Tight-loop economics
At ~90s agent turnaround between jobs:
- 7 iterations ≈ 28 min wall-clock, ~$1.31 (ml.g6e.2xlarge)
- Same 7 iterations cold: 58 min, ~$2.29
- Savings: 43% cost, 2.4x faster, single capacity acquisition
Keep-alive tuning
- Default
1800(30 min) is safe for human-driven iteration - For agent-driven tight loops,
600(10 min) is sufficient and reduces waste if the agent crashes or the user walks away - Max allowed:
3600(60 min) per job - Max chain duration: 28 days of continuous reuse
5. Constraints & Limitations
- No spot instances: warm pools are incompatible with managed spot training
- No heterogeneous clusters: single instance type only
- Volume size is locked: cannot resize EBS between iterations
- Quota is per-instance-type per-region: switching instance types requires a separate quota grant and breaks the current pool
- Pool is single-tenant: only one job can match at a time; don't submit competing jobs from parallel agents against the same pool
6. Cleanup (Run When Done)
Release the warm pool immediately after the final iteration:
import boto3
sm = boto3.client("sagemaker")
sm.update_training_job(
TrainingJobName=last_job_name,
ResourceConfig={"KeepAlivePeriodInSeconds": 0},
)
Or via CLI:
aws sagemaker update-training-job \
--training-job-name <last-job-name> \
--resource-config KeepAlivePeriodInSeconds=0
This is not optional. Warm pools bill at the full training rate ($2.80/hr for ml.g6e.2xlarge) while idle. If you don't release, you pay for up to 30 min of nothing after iteration ends.

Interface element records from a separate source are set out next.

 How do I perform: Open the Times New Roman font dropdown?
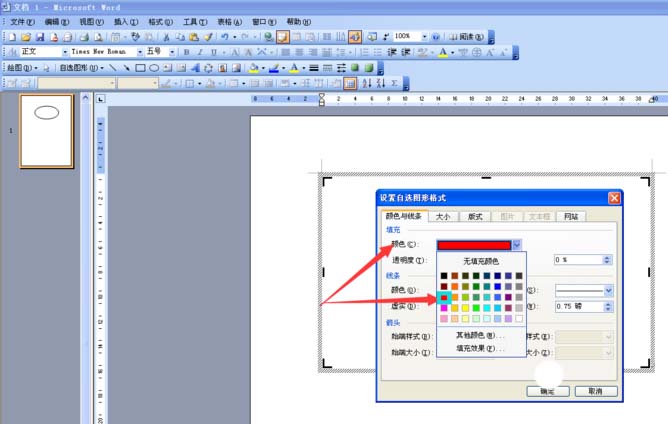tap(138, 52)
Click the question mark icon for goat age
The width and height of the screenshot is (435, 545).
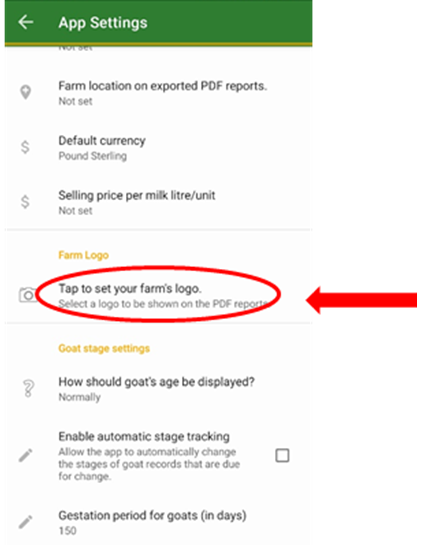(x=28, y=388)
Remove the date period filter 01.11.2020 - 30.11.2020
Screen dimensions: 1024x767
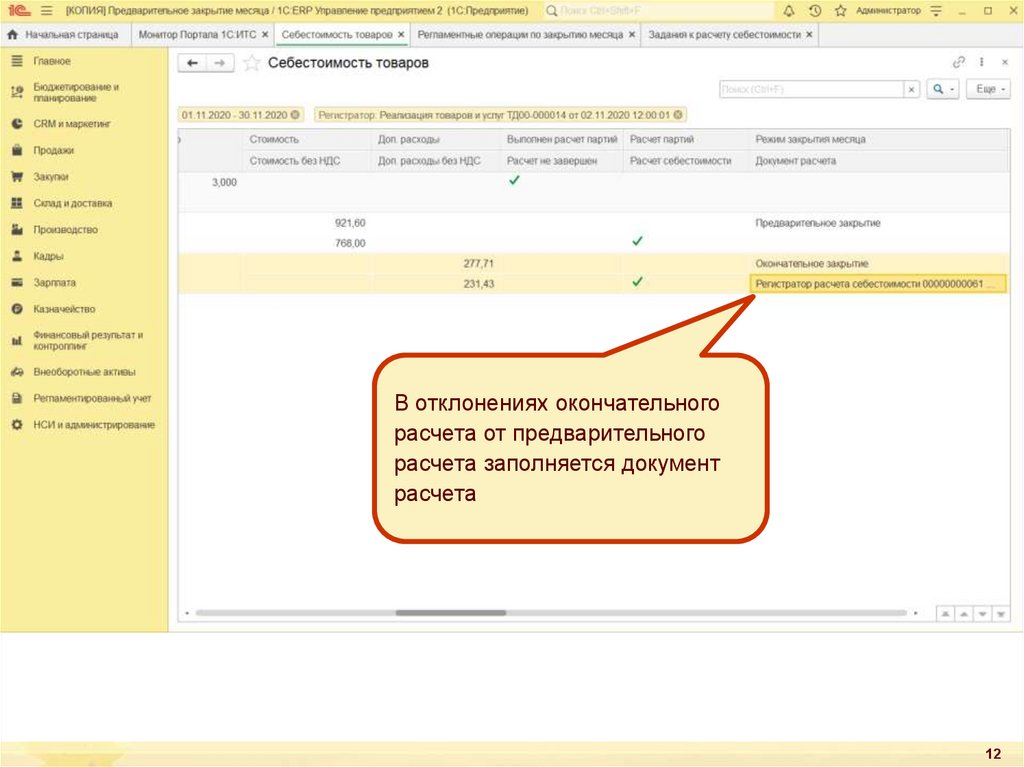click(295, 114)
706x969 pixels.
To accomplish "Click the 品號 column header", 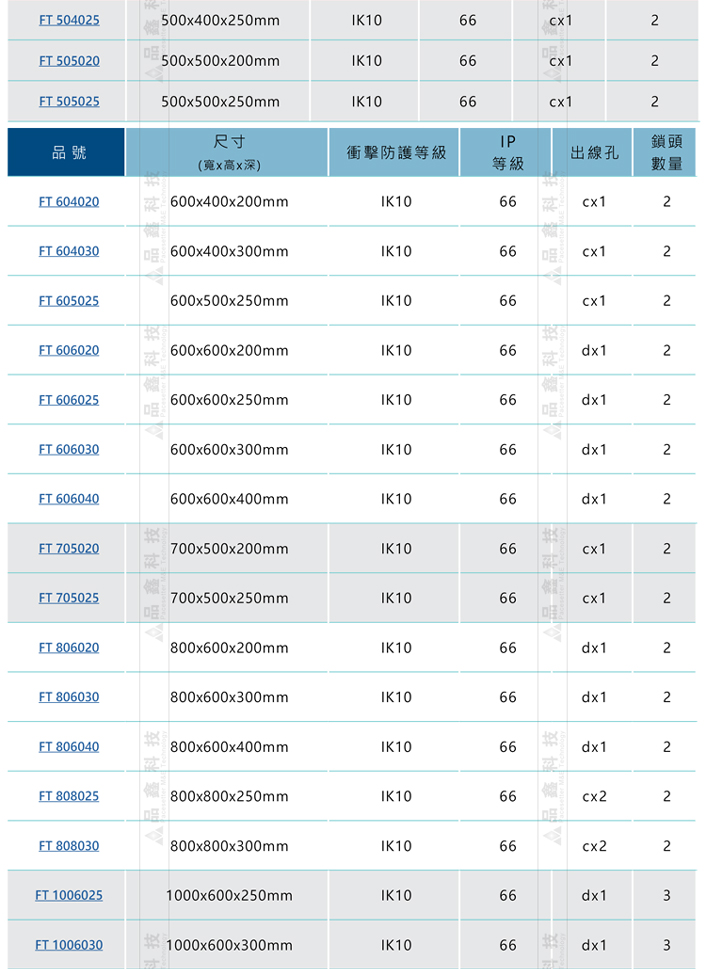I will (x=67, y=152).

7. Failure Taxonomy (What the Agent Should Recognize)
| Failure pattern | Likely cause | Fix approach |
|---|---|---|
ModuleNotFoundError / ImportError |
Missing or version-incompatible dependency | Bump pin in requirements.txt, resubmit |
CUDA out of memory |
Batch size or model too large for GPU | Reduce batch size, enable gradient checkpointing |
ResourceLimitExceeded |
Quota exhausted | Cannot continue — need quota increase or different instance |
InternalServerError (job-level) |
SageMaker infra issue | Pool is dead — next job cold-starts, retry same config |
AlgorithmError (exit code != 0) |
Bug in training script | Read traceback, patch script |
| Container timeout (no output) | Deadlock or infinite loop | Add timeout/watchdog, reduce scope |